KIRSTY AND KIM PRAISE INCLUSIVITY AT FERTILITY CLINIC
When Kimberley and Kirsty became a couple in spring 2022, Kim already had two daughters, now aged nine and five, from a previous relationship. But Kirsty knew from the start that she also wanted to have a baby and it would have been a deal-breaker for her if Kim hadn’t felt the same way.
Fortunately that wasn’t a problem: Kim was just as keen for the pair to have a baby of their own, and three years on they now have that baby, thanks to the miracle of IVF and the efforts of the team at Bristol Centre for Reproductive Medicine (BCRM).
Kirsty, a nurse associate at Musgrove Park, and Kim, who works in a tea-room in Taunton - the town where both women were born and raised - started investigating fertility clinics after they’d been together for about a year.
Kim said they picked BCRM because they were impressed with their track record, found them very informative and easy to deal with on the phone, and were happy with the way they put them at ease when they visited.
Kirsty said: “The plan was that I would be carrying the baby, and it was really important to us that all the staff at the clinic understood how we wanted to be looked after.
“They didn’t disappoint. At all our appointments people were friendly and reassuring, supportive when examinations were taking place and worked at just the right pace for us, offering an exceptional level of inclusivity for a same-sex couple.
“We used the sperm bank at BCRM: it was fun and quite interesting to browse the catalogue of donors to find someone who ticked all our boxes.
“We were looking for a donor whose baby photos showed him to have physical traits which gave us hope that a baby with his genes might also resemble one of us, and we were also looking for someone with a history that chimed with us.
“Finally, we found our perfect donor. He has an olive complexion, details offered of family and health history were fine for us, we even approved of his hobbies and travels, and we were able to listen to a recording of his voice – all good.
“The next step was to have a session with one of the clinic’s counsellor and treatment support therapists. We had our reservations about needing that, but were actually really glad we’d gone after we’d chatted with her.
“It was a very positive and thought-provoking session, covering subjects as diverse as what names we wanted the baby to call us by in due course, and how to enlighten others about the altruistic motives that drive sperms donors.
“We had multiple trips to the clinic, so we were grateful that access and parking are easy. At one point I was needing to attend up to four times a week for internal scans to check my ovaries were growing!
“Usually this takes seven to 10 days, but there were a few issues with me and instead it took nearly three weeks. I also required a more intensive drug regimen than normal and it was all quite stressful ensuring the timing was right.
“So retrieving my eggs proved challenging, but the BCRM team got there in the end and retrieved 10 eggs, of which three were viable and two were successfully fertilised and became blastocysts - those amazing balls of cells which can eventually develop to become embryo and placenta.
“Thereafter I had normal IVF treatment.
“We had one of the blastocysts transplanted, and one frozen.
“The transfer process was just lovely. Kim and I held hands and could see the whole process happening on the monitor.

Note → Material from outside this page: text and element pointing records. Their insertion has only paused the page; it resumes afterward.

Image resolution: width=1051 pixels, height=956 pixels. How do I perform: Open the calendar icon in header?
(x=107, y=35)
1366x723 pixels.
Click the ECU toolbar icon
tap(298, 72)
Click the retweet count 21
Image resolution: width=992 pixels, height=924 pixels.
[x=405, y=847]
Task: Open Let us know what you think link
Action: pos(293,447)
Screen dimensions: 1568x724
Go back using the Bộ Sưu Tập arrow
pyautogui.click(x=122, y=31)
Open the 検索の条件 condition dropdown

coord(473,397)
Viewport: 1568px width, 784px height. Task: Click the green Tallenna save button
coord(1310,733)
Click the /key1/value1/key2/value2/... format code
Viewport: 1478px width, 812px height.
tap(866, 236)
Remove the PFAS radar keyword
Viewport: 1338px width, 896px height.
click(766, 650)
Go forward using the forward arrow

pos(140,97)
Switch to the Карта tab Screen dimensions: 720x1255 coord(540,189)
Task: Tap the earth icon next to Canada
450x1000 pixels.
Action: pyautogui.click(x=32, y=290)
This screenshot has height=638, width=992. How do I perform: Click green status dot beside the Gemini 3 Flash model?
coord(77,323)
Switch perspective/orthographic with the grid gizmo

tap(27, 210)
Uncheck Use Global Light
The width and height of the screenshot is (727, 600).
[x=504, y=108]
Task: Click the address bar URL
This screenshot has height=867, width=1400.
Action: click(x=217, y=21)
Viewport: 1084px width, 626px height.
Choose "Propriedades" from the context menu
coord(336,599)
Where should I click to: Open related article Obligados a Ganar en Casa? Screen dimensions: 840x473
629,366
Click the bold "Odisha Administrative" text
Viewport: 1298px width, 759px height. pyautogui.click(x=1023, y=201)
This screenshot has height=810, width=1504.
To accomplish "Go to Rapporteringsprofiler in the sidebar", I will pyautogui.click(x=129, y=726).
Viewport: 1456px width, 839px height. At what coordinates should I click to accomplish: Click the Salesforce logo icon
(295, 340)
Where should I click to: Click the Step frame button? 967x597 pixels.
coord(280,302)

“The two-week wait until we could do a pregnancy test to find out whether everything had worked was really, really hard, but we resisted the temptation to test early because that can provide inaccurate results.
“I was fairly confident the IVF had worked: I had symptoms like morning sickness and tender breasts, but the wait was mentally draining.
“On the day the two weeks were up we awoke at 3am but waited until 5am to test. I did two tests and they both turned blue at the same time. We were ecstatic!
“We hadn’t told anyone else about our IVF journey to start with, apart from one friend who had a baby through BCRM years ago, so it was lovely when we could go public.
“My pregnancy was a bit of a bumpy ride. I have Crohn’s Disease, which complicated matters somewhat, although I did everything I could to stay healthy, and the baby was always fine.
“Our beautiful daughter, Willow Dot, was born at Musgrove Park Hospital on 16 June weighing 7lb 9oz, and we couldn’t be prouder parents. She is amazing.
“We will be forever grateful to the team at BCRM who made it possible for Kim and I to have our own little girl, and for the modern miracle that is IVF.”